Redditors in the military are not shy about sharing what moviemakers get wrong. Dishonorable discharge for Hollywood.
The Chopper Chats (Talking On A Helicopter Without A Headset Is Pointless)
From Redditor /u/Mong419:
The casual conversations on helicopters. Whole mission briefings on the helicopter right before they land. Any talking on a helicopter without a headset.
Helicopters are loud.
I crew UH-60s for the Army, and I have to wear two sets of hearing protection at all times while the aircraft is operating. On the occasions where I need to talk to a passenger or someone not on a headset, I have to literally scream right into their ear from point blank range, and they still barely hear me.
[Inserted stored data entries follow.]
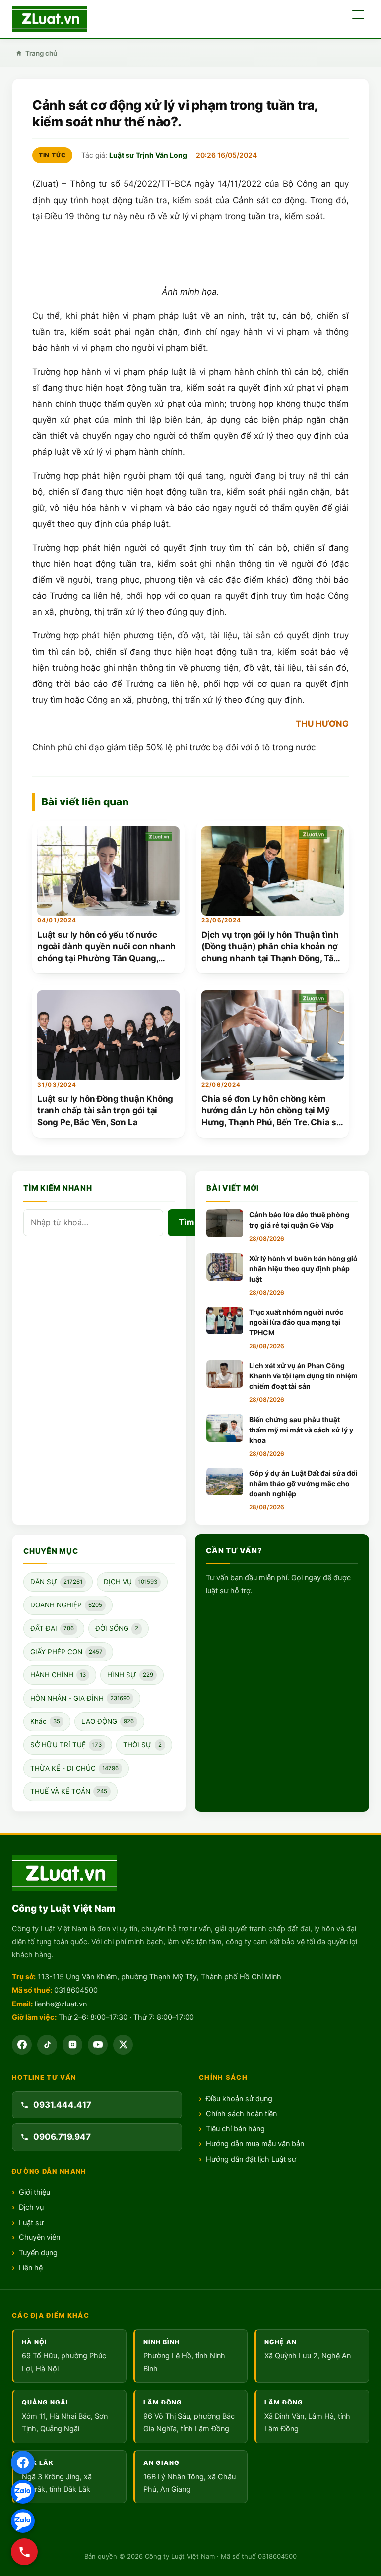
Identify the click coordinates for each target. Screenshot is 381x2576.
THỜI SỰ (142, 1745)
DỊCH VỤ (130, 1582)
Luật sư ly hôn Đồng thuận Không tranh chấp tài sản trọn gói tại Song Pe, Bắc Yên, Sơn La (105, 1110)
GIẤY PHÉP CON (66, 1652)
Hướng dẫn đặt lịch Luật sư (251, 2159)
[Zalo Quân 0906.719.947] (23, 2521)
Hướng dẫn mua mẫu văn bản (255, 2143)
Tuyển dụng (38, 2252)
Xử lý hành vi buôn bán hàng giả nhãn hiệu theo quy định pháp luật (303, 1268)
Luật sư (31, 2222)
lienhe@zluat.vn (61, 2004)
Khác (45, 1721)
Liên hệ (31, 2267)
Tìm (186, 1222)
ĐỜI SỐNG (116, 1628)
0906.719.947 (62, 2137)
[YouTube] (98, 2045)
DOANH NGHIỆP (66, 1605)
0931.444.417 (62, 2105)
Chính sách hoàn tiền (241, 2113)
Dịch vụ (31, 2207)
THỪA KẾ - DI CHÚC (74, 1768)
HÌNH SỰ (130, 1675)
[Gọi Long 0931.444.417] (24, 2551)
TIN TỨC (52, 155)
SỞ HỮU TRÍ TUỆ (66, 1745)
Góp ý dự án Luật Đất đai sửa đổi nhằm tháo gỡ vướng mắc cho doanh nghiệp (303, 1483)
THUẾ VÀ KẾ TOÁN (68, 1791)
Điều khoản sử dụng (239, 2098)
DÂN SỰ (56, 1582)
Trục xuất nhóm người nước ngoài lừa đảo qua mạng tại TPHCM (296, 1322)
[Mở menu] (358, 19)
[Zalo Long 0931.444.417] (23, 2492)
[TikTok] (47, 2045)
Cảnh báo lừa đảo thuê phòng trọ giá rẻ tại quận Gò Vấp (299, 1219)
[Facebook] (22, 2045)
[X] (123, 2045)
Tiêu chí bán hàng (235, 2128)
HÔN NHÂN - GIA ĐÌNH (80, 1698)
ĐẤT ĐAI (52, 1628)
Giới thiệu (34, 2192)
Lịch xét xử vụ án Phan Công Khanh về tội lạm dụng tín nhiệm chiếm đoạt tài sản (303, 1375)
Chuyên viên (39, 2237)
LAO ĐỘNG (107, 1721)
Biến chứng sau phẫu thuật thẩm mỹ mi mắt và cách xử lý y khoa (301, 1429)
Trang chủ (41, 53)
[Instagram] (72, 2045)
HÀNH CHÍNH (58, 1675)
So the calm and quiet conversations I see in movies all the time really ruin my immersion.
Making Military Personnel Hotshots Instead Of Average People
From Redditor /u/john_gee:
I hate that the military is kind of a catch-all backstory for any character that is supposed to be a badass. Like, some guy spends a few years in the military and then gets out and goes back to his hometown. And he has all the training he needs to single-handedly take on his town's army of drug dealers / corrupt cops / whatever.
I'm sure there are some special forces types that might fit that profile, but most of us get out of the military and we're really good at, like, PowerPoint and sh*t. The vast majority of the military is made up of just regular... people who went to boot camp. They might be able to knock out a few more push-ups than the average civilian, but most of us spend an average day in the military looking at screens or driving trucks or filling out paperwork, like everyone else.
When Actors Playing Young Military Personnel Are Way Too Old
From a Redditor:
Lower enlisted are predominantly YOUNG-as-f*ck looking.
I just want to see one movie that has soldiers [ages] 18 to 21 [who] actually look like what they are representing.
Snipers Who Point Their Barrels Out Windows
From Redditor /u/ThaGerm1158:
Snipers don't stick the barrel... out the damn window. Hollywood does it so they can see and film them in a dramatic fashion.
Exactly the opposite thing you want in actual combat.